Mayor Addresses Trenton Water Works and Energy Receipts at State Hearing

At a State Assembly Telecommunications and Utilities Committee hearing chaired by Assemblyman Wayne DeAngelo, Hamilton Township Mayor Kelly Yaede testified before State leaders on two important issues affecting her town – Trenton Water Works and the return of Hamilton taxpayer’s energy receipts.

While providing feedback on recently introduced bills, Mayor Yaede offered suggestions to the committee on ways to improve the legislation, such as removing the unnecessary requirement for consumers to get municipal action in order to demand reimbursements from utilities such as Trenton Water Works, as well as ensuring the additional municipal officials receive notification from a utility during boil water notices and other violations to ensure that residents are alerted as quickly as possible.

“When Trenton Water Works was most recently required to notify some of our residents to boil their drinking water, the reality was that we, in Hamilton, notified our residents before the City notified its own residents.  What is particularly troubling is that even if Trenton Water Works made a timely notification, they are unable to contact their Hamilton customers – which is why our community must act during these critical times.  That is why I urged additional county and municipal officials be included in required notifications, to ensure that residents receive notification as quickly as possible,” says Yaede. 
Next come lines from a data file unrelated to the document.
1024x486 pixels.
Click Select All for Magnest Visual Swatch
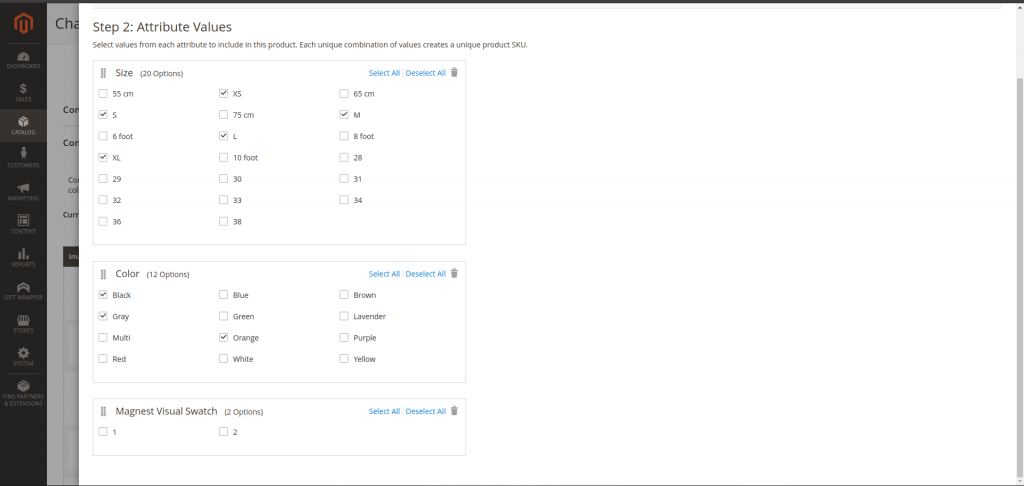(x=384, y=411)
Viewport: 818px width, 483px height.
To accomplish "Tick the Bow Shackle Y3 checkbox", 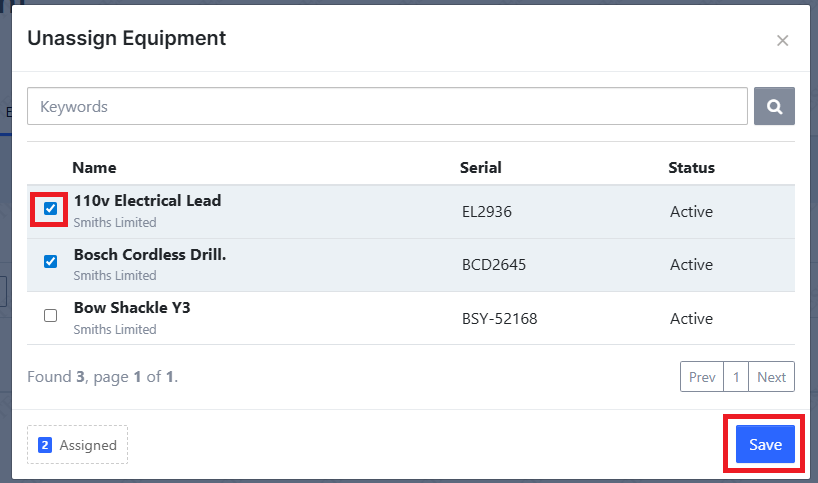I will point(51,316).
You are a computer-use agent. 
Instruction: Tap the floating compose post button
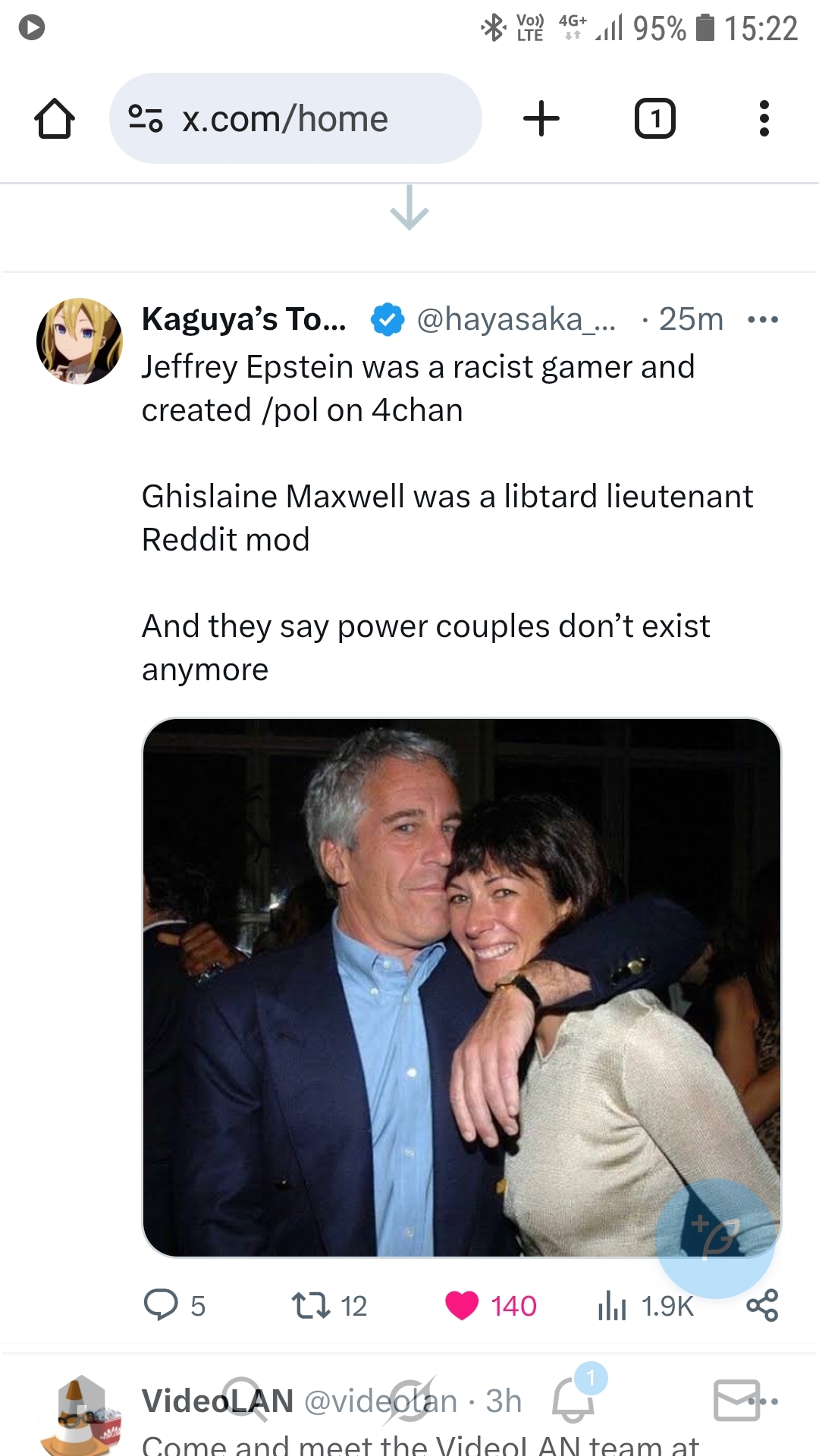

“Additionally, I informed the committee of by efforts to discuss these issues with Environmental Protect Agency officials, as well as working with Congressman Smith on a federal notification requirement to ensure the immediate notification of residents.”

The second issue Yaede raised was urging action to resident Energy Receipts and Consolidated Municipal Property Tax Receipts Aid (CMPTRA) funds to taxpayers by directly offsetting property taxes (through municipal budgets).  According to data from the New Jersey League of Municipalities,   “…funding for Energy Tax and CMPTRA property tax relief are $320 million lower than they were before the Recession of 2008.”  These funds derive from revenues that towns used to collect to offset property taxes, before the State took over collecting and distributing the funds.   

“Even though it was not on their agenda, I used my opportunity at the Utilities Committee hearing to directly ask State officials – eye to eye -- to take action to return taxpayers’ Energy Receipts and CMPTRA funds.  These funds can directly lower taxpayer’s property taxes; yet all too often, the funds have been an easy way for State Government to fund additional State spending,” says Yaede.  “I would love to see these funds returned to directly offset property taxes and lower our residents’ property tax bills.  If it were done now, I could reduce our projected local tax increase by offsetting the rising cost that our community is unable to avoid – like rising insurance and garbage collection costs.  And if Hamilton simply saw the return of Energy Receipts and CMPTRA to levels of just a few years ago, we might have been able to keep taxes stable again this year.  But this will require the courage of State leaders to act on this important issue.”

Yaede thanked the committee for its work on trying to improve ways to protect our residents when it comes to their drinking water and expresses hope that the restoration of Hamilton’s Energy Receipts can remain a bipartisan issue.

“As long as I have been Mayor, the goal of returning our residents’ Energy Receipts has remained an issue that all of our local officials have agreed upon, and worked on together.  I hope that continues to remain the case, because lowering taxes helps all of our residents, regardless of political affiliation or who they vote for.  And as public servants, we should be working together to benefit all of our residents.”